Stored data entries
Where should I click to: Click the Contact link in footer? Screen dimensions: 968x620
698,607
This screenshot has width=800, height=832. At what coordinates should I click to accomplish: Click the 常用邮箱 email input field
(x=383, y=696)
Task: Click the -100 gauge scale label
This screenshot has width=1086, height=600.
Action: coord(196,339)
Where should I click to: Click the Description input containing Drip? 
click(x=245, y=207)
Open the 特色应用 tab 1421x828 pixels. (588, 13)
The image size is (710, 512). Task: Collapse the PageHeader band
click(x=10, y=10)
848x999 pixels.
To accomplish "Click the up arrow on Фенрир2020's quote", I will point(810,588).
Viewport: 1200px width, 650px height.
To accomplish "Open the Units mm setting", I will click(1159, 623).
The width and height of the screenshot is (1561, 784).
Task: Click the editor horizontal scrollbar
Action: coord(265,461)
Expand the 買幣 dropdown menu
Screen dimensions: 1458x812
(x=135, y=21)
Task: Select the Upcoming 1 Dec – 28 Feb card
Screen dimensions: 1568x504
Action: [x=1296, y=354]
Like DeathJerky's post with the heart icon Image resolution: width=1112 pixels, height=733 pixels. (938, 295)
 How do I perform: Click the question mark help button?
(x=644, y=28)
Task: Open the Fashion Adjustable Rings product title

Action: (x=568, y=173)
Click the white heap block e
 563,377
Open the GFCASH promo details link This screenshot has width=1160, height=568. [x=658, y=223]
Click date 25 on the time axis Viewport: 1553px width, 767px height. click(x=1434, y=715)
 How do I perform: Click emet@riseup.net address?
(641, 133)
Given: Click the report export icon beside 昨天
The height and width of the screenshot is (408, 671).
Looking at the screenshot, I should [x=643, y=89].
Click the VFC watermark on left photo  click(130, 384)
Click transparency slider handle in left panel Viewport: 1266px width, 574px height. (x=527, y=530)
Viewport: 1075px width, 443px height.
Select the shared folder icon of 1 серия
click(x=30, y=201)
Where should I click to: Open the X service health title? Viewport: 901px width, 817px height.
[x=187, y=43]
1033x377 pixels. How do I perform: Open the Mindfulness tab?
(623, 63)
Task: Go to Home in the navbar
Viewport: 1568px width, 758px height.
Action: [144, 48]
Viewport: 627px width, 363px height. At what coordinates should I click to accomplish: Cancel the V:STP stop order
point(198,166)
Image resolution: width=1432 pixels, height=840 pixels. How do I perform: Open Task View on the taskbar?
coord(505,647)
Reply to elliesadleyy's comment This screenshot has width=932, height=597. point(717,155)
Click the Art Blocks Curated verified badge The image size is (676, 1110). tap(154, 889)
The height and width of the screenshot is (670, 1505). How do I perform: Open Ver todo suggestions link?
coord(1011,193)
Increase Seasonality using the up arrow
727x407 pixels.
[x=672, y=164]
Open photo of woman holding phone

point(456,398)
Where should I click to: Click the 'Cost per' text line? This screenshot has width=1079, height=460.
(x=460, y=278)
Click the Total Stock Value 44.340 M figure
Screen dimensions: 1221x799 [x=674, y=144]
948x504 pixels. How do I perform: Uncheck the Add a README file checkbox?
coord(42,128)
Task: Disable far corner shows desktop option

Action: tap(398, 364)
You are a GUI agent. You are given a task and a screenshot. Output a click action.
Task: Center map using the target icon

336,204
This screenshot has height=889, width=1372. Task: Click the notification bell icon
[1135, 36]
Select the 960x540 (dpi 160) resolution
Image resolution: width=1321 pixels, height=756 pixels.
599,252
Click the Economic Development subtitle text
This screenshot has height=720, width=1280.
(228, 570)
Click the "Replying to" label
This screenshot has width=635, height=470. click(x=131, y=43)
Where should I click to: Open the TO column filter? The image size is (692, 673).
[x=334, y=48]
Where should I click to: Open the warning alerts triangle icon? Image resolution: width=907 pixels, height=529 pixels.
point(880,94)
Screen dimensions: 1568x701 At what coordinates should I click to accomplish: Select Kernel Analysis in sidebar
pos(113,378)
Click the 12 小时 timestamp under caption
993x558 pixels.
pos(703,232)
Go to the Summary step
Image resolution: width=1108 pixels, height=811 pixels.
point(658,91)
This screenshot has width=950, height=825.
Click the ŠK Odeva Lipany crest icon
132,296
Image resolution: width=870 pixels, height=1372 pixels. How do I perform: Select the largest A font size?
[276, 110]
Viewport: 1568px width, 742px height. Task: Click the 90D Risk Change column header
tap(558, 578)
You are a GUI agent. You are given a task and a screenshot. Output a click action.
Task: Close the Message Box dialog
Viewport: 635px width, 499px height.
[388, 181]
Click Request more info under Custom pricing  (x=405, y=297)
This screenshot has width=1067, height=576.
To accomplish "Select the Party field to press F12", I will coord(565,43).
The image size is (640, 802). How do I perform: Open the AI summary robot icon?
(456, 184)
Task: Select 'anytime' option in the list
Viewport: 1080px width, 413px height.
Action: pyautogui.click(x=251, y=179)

■ Task details: Give back exactly the lines from the first line of the records through the line holding "Viewport: 1200px width, 650px height.", including both of those lines and leaving out all others.

■ Response below:
Where should I click to: Click the Contact link in footer? Screen dimensions: 968x620
698,607
This screenshot has width=800, height=832. At what coordinates should I click to accomplish: Click the 常用邮箱 email input field
(x=383, y=696)
Task: Click the -100 gauge scale label
This screenshot has width=1086, height=600.
Action: coord(196,339)
Where should I click to: Click the Description input containing Drip? 
click(x=245, y=207)
Open the 特色应用 tab 1421x828 pixels. (588, 13)
The image size is (710, 512). Task: Collapse the PageHeader band
click(x=10, y=10)
848x999 pixels.
To accomplish "Click the up arrow on Фенрир2020's quote", I will point(810,588).
Viewport: 1200px width, 650px height.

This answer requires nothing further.